##### Working data #####
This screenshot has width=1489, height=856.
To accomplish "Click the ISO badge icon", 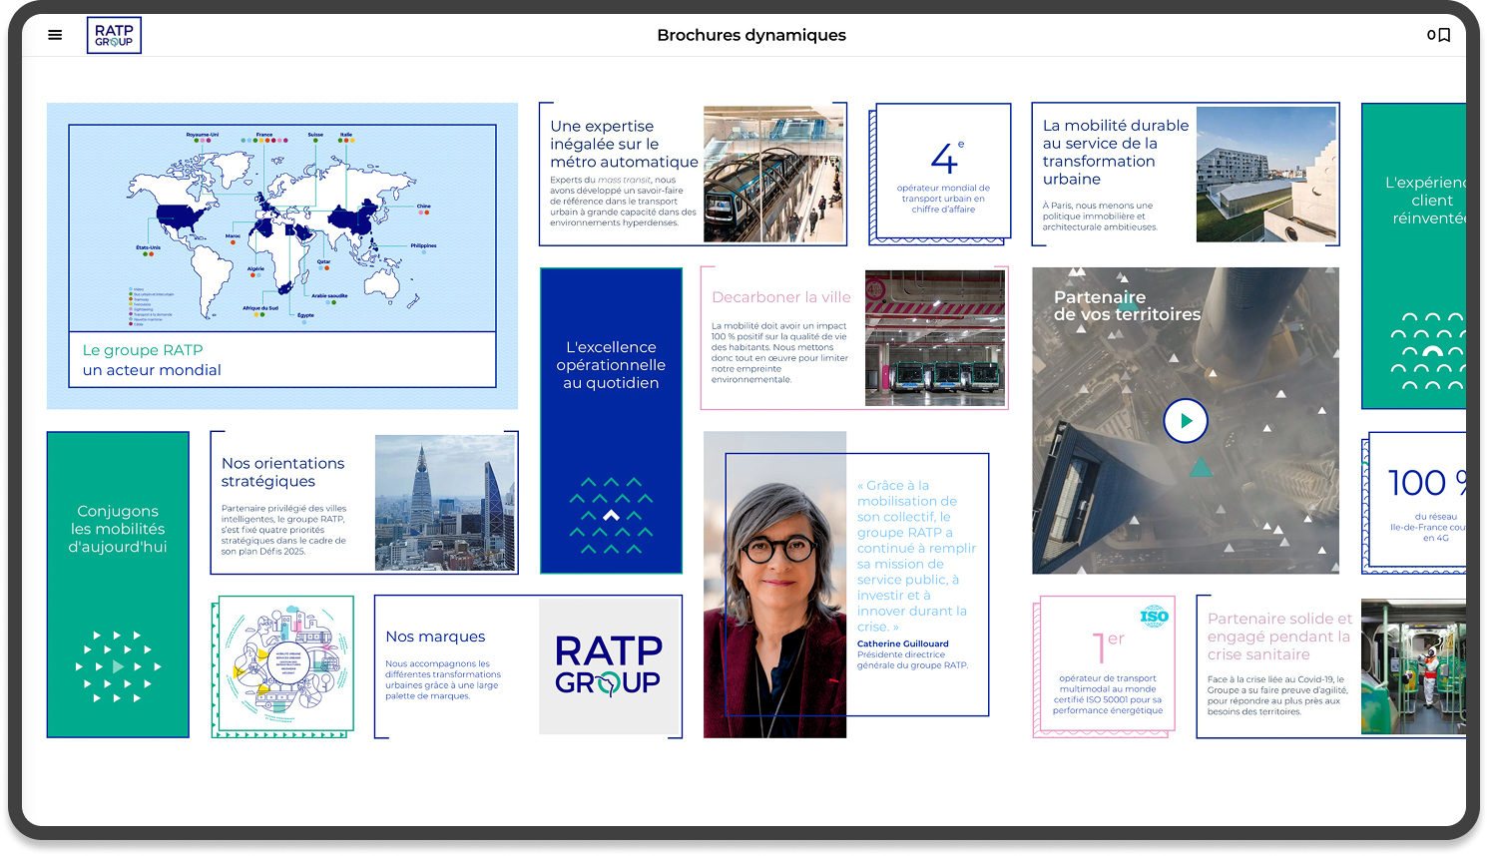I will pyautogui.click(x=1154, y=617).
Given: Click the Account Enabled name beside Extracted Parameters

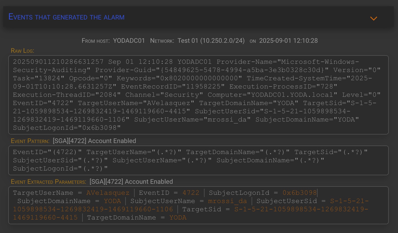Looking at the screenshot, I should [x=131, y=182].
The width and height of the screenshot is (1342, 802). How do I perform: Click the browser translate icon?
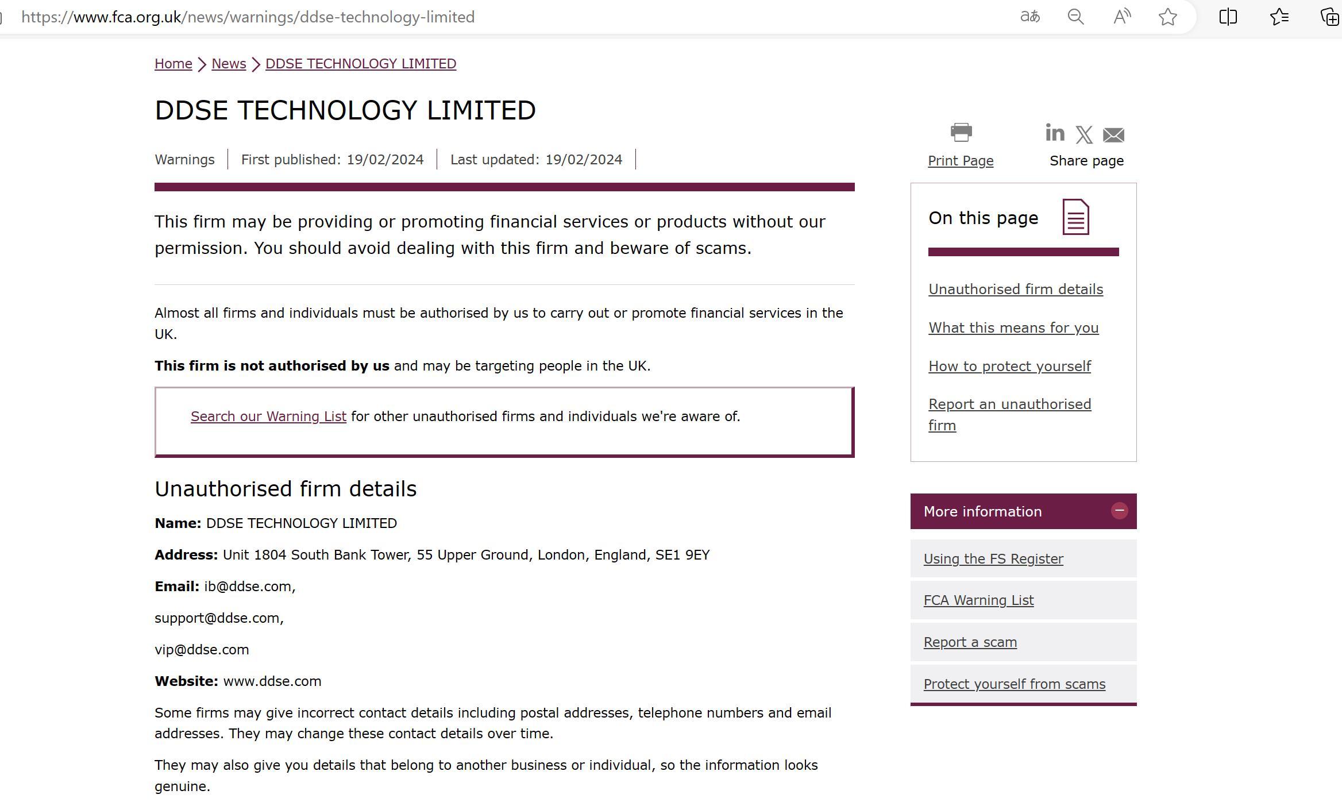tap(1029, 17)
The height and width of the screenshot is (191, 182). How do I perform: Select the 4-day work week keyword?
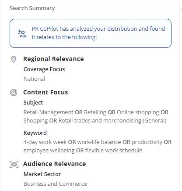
#####
##### Working data #####
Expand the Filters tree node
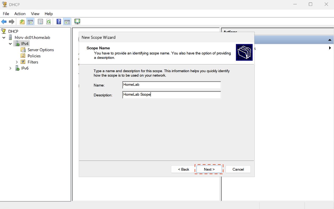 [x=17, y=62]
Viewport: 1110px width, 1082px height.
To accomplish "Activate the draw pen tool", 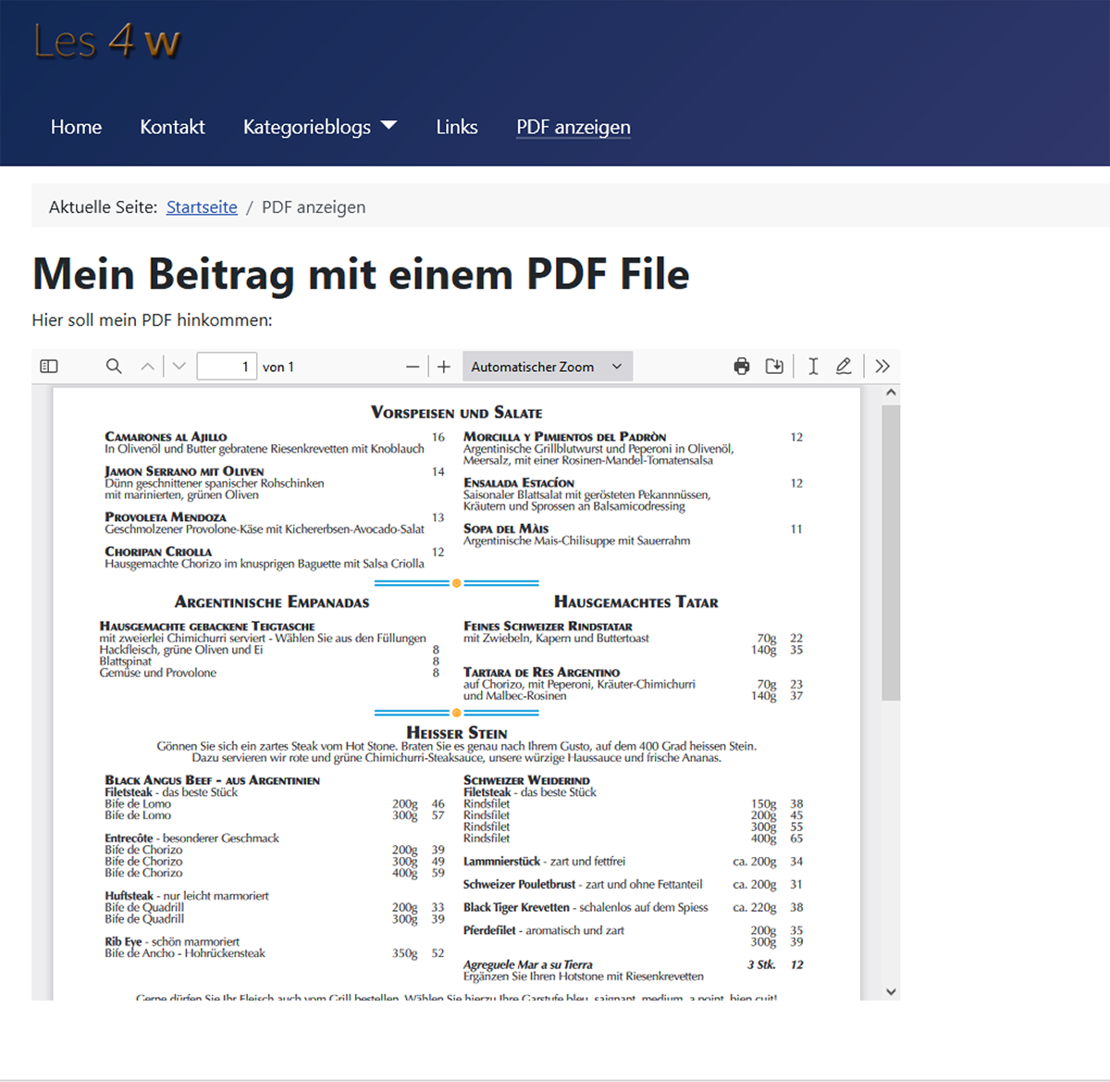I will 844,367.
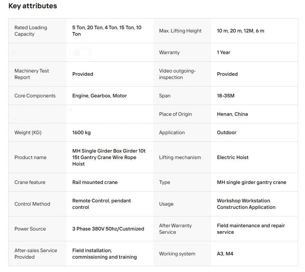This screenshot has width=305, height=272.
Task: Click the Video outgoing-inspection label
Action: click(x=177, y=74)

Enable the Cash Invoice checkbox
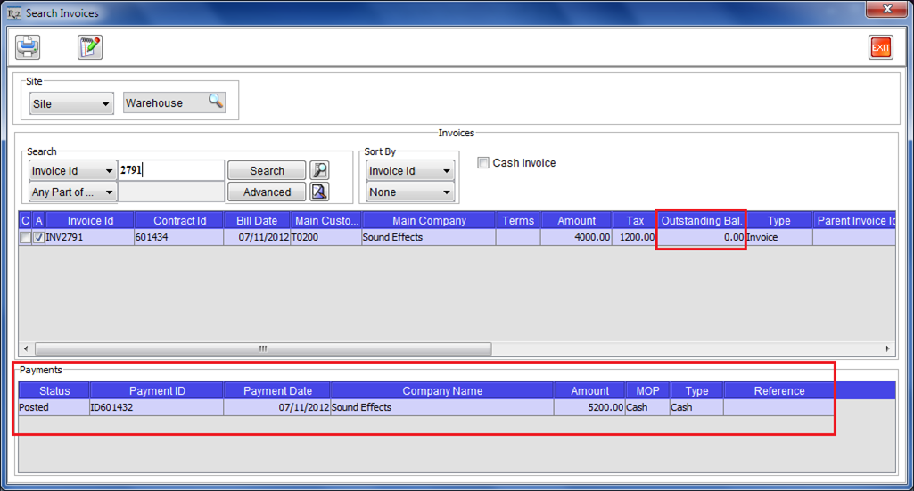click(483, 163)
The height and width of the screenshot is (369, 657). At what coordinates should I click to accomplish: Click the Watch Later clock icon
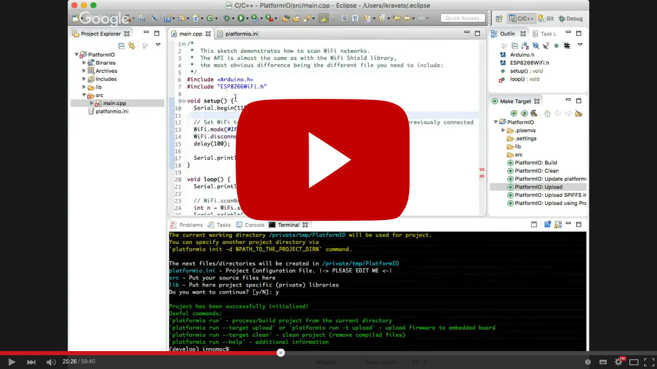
#####
##### Working data #####
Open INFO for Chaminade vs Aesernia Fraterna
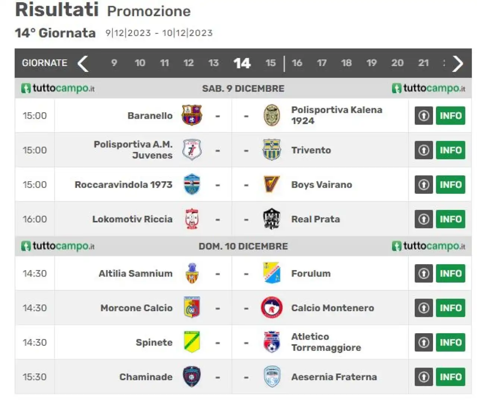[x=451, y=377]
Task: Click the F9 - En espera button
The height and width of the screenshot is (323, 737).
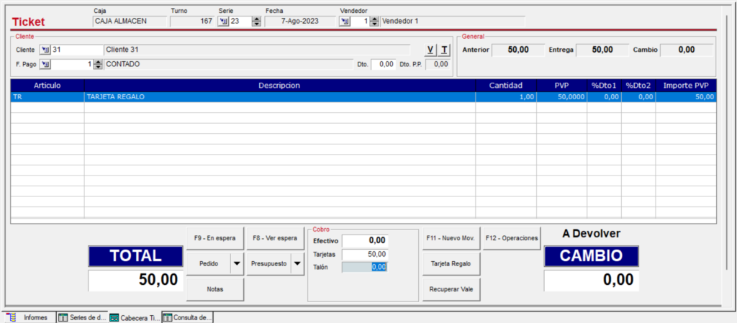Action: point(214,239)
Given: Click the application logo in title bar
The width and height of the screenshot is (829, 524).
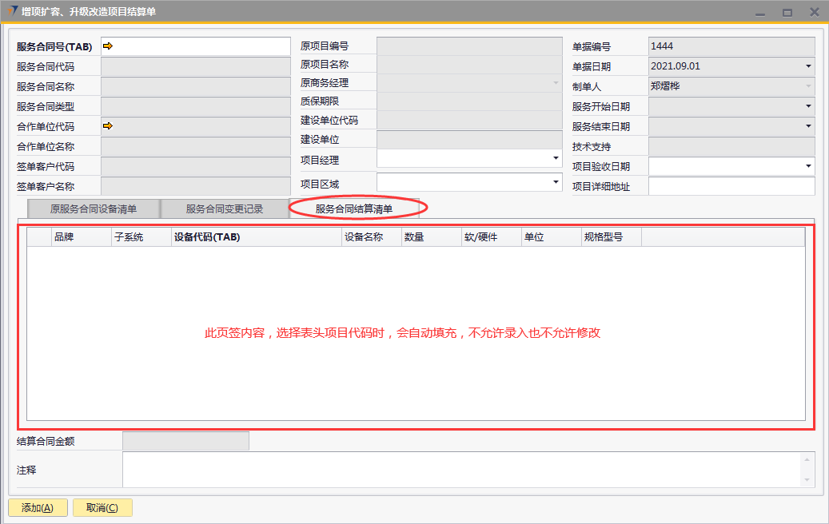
#####
→ Instructions to follow
In the entries above, find the line with "Task: Click the F9 - En espera button" and the line with "The width and height of the screenshot is (829, 524).". Return exactly those lines and all the ones between them, pictures excluded.

→ Solution for this problem
Task: Click the F9 - En espera button
The height and width of the screenshot is (323, 737).
Action: point(214,239)
Given: Click the application logo in title bar
The width and height of the screenshot is (829, 524).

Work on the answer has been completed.